Exercise description:
Find the line below with "You are a computer-use" and the line with "Given: Click the CMAT form clock icon". Output them and the lines between, exactly, but not the pictures.

The records:

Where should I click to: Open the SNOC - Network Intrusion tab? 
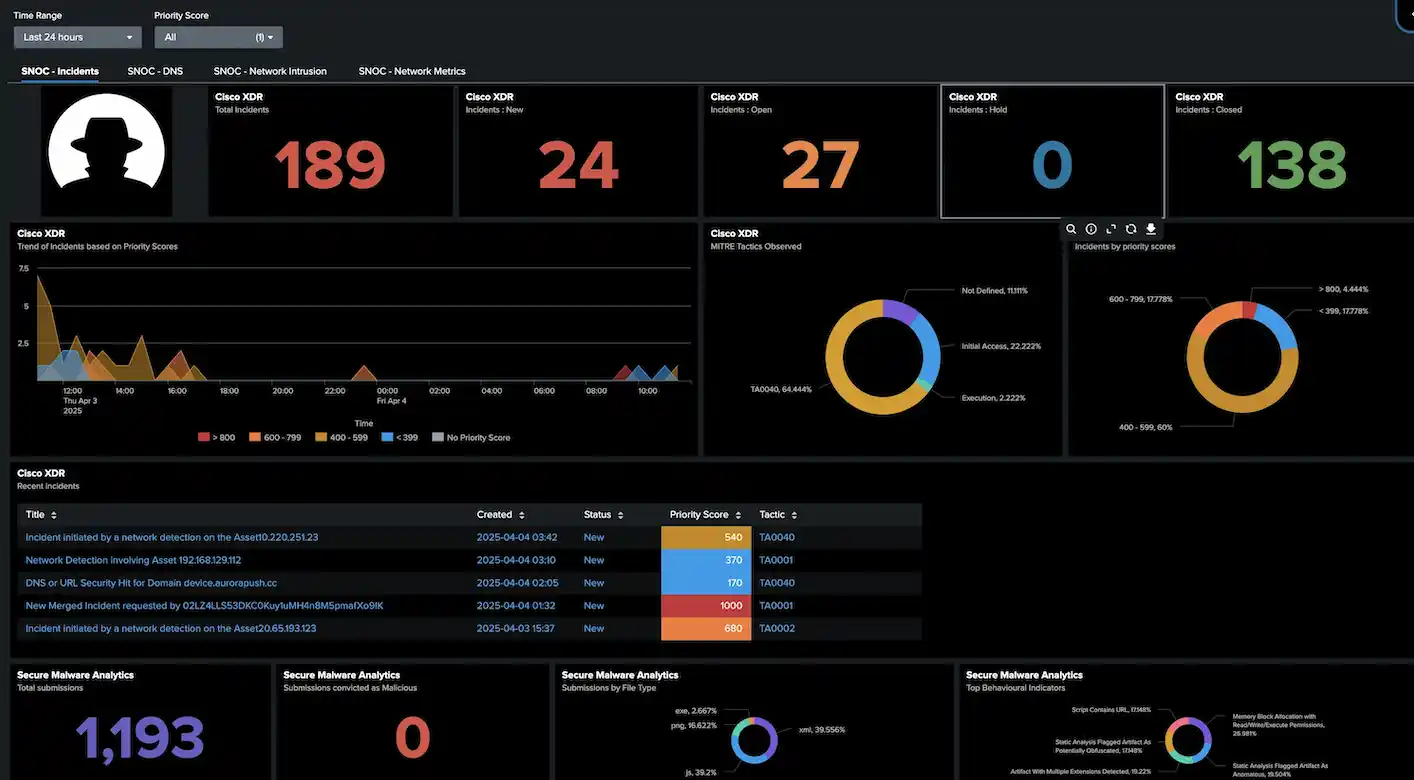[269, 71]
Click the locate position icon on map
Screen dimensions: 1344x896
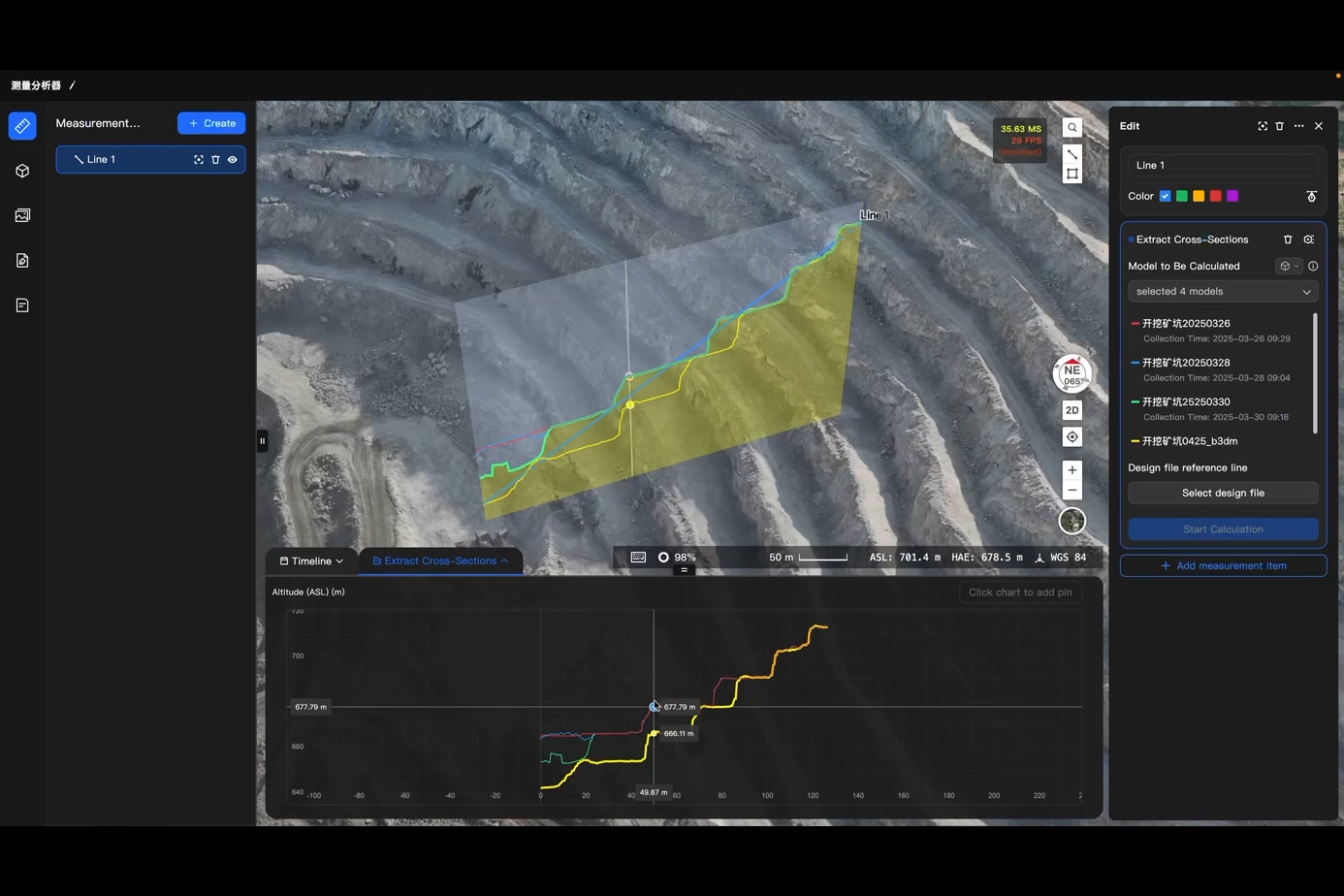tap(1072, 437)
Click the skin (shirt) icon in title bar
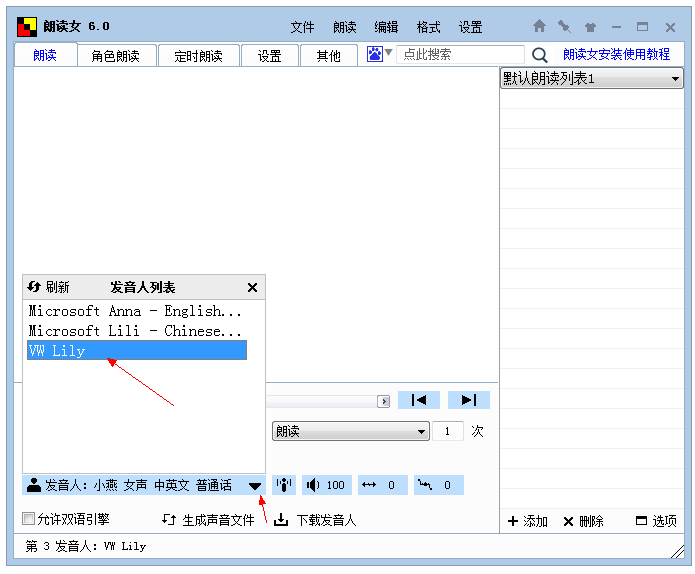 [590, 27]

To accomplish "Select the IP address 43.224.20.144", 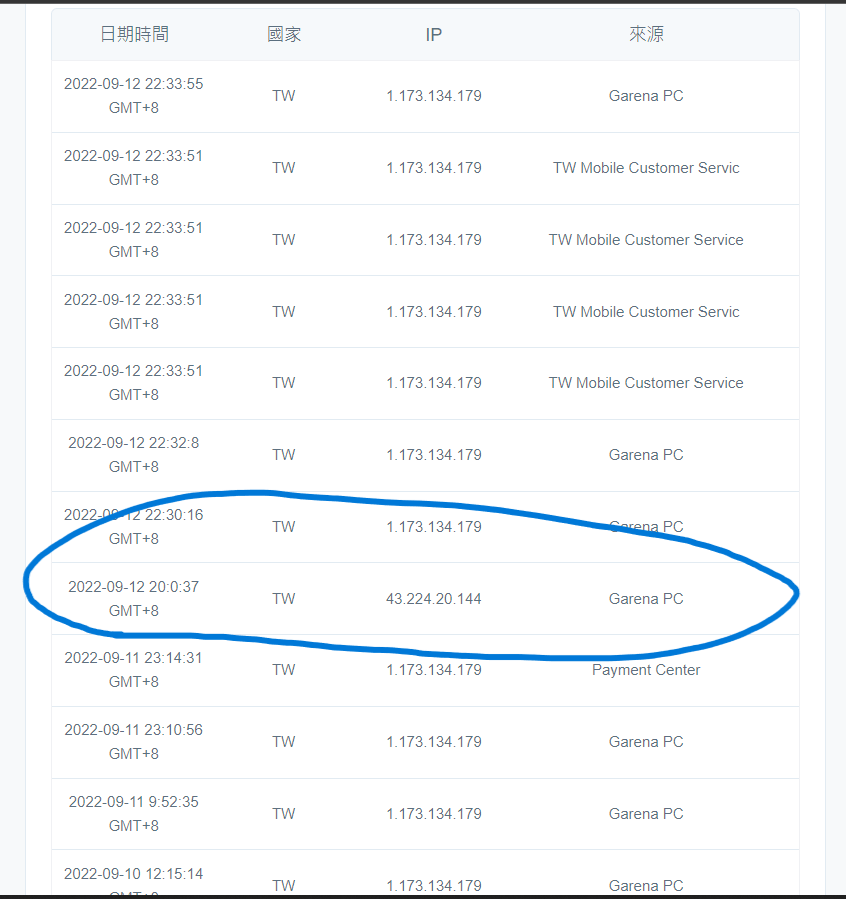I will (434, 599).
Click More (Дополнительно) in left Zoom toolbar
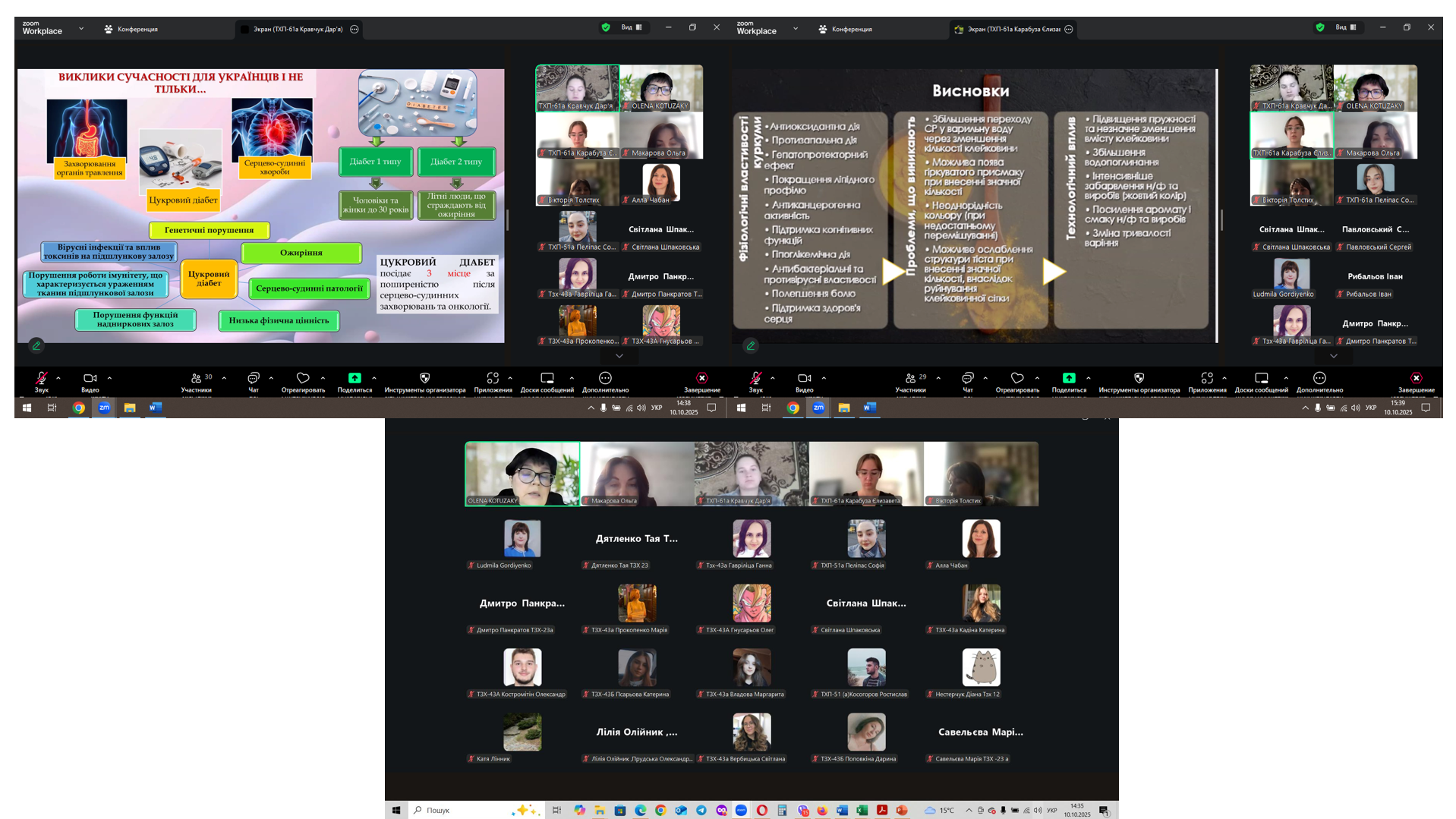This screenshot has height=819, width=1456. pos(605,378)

...

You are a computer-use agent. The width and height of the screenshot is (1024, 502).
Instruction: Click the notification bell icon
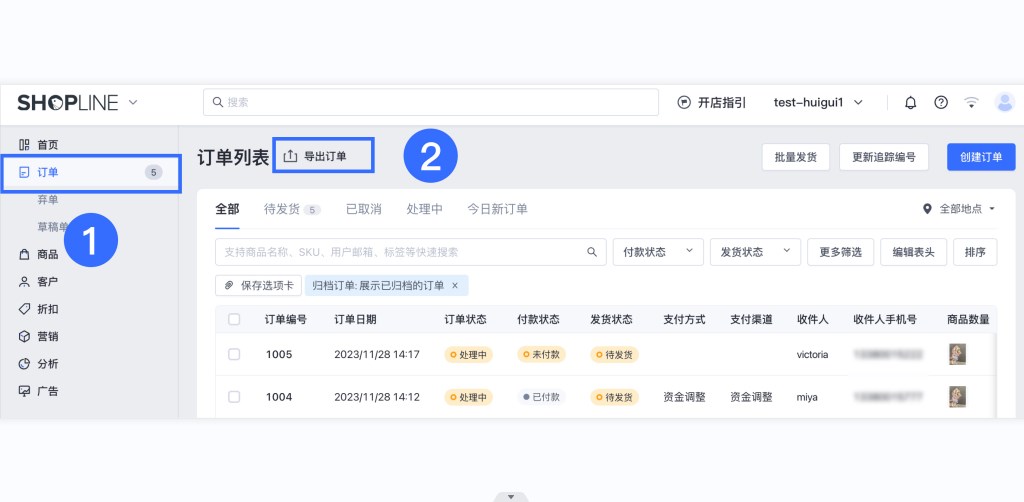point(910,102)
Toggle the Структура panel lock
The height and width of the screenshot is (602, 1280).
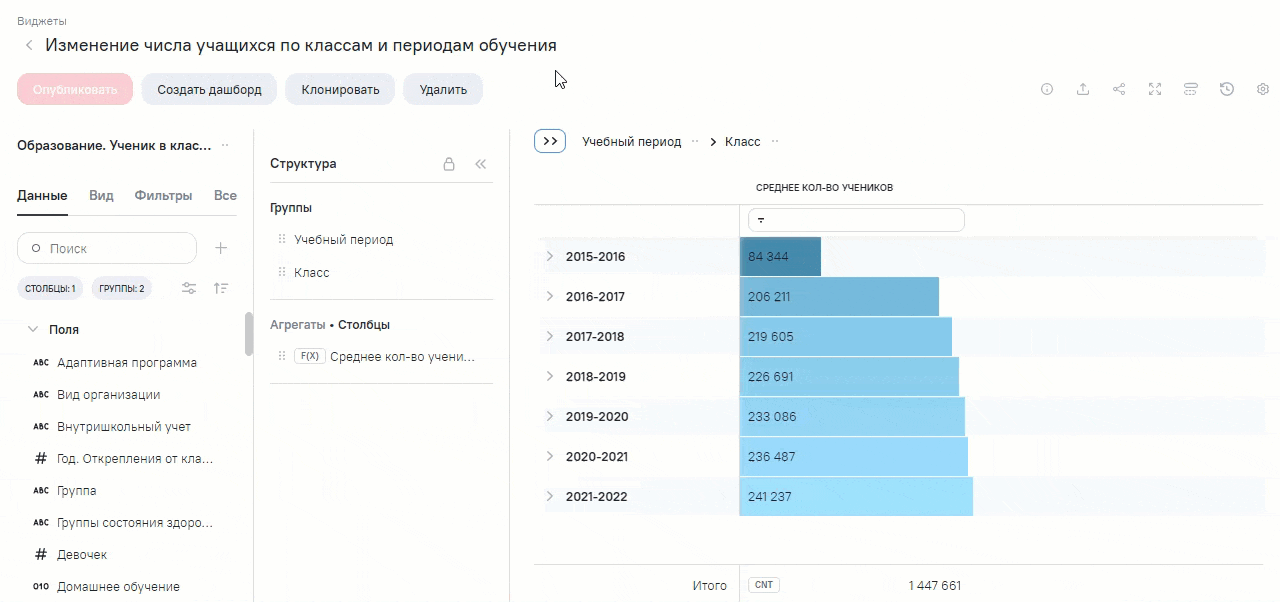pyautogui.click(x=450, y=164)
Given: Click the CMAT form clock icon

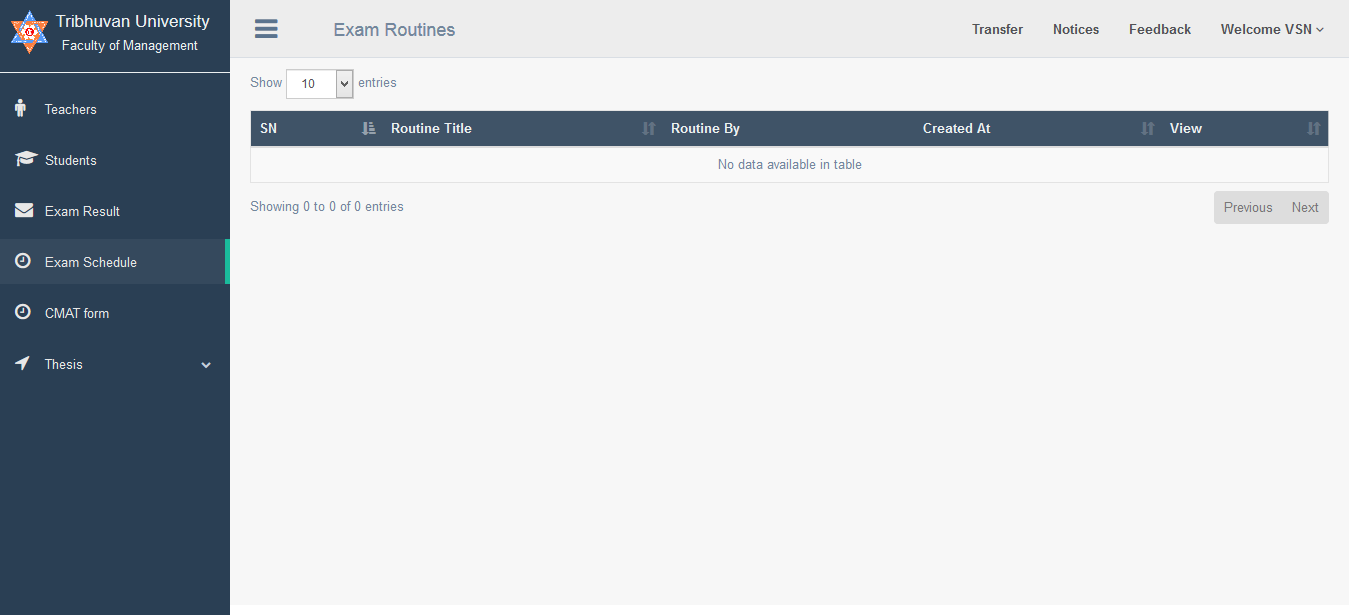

...

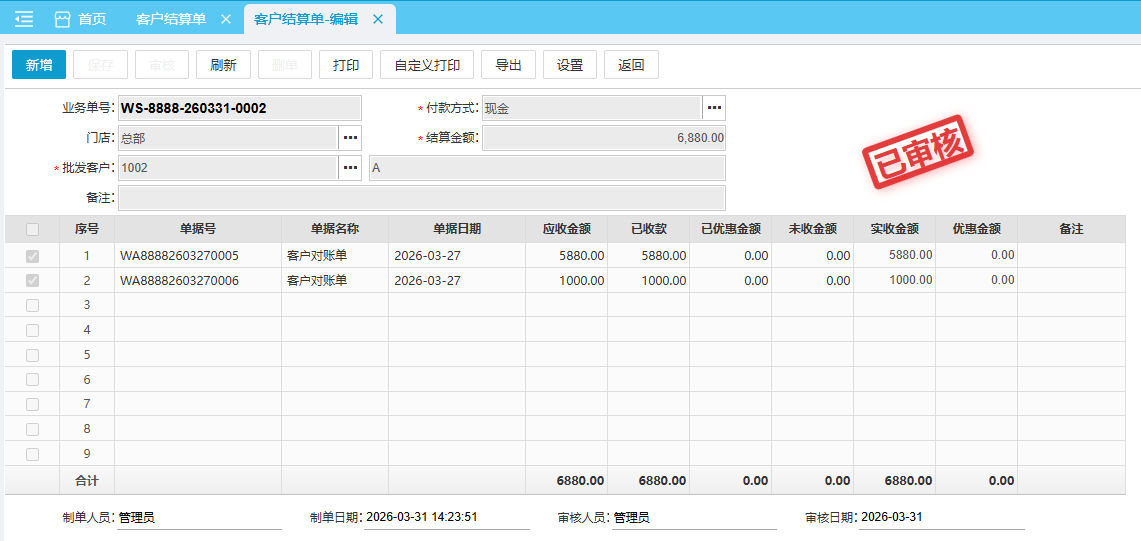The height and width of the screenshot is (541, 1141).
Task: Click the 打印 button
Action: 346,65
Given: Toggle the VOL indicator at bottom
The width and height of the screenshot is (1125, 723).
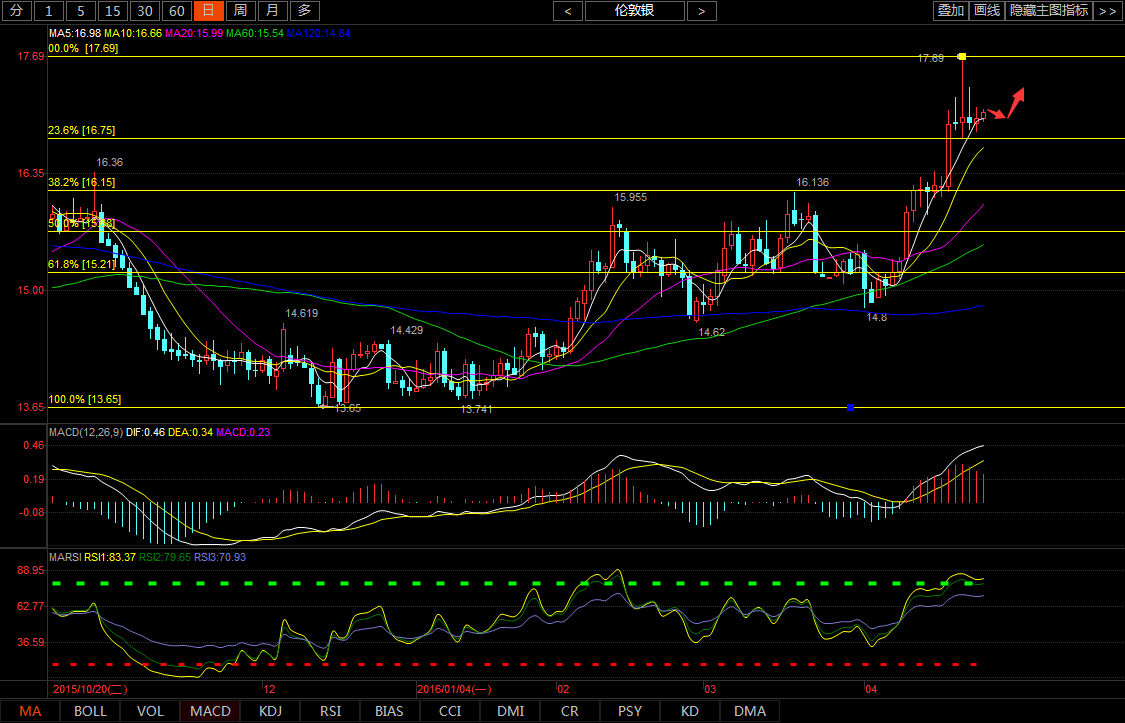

Task solution:
You are a computer-use agent. The width and height of the screenshot is (1024, 502).
Instruction: Click the notification bell icon
point(910,102)
Toggle the Структура panel lock
The height and width of the screenshot is (602, 1280).
pyautogui.click(x=450, y=164)
Given: Click the CMAT form clock icon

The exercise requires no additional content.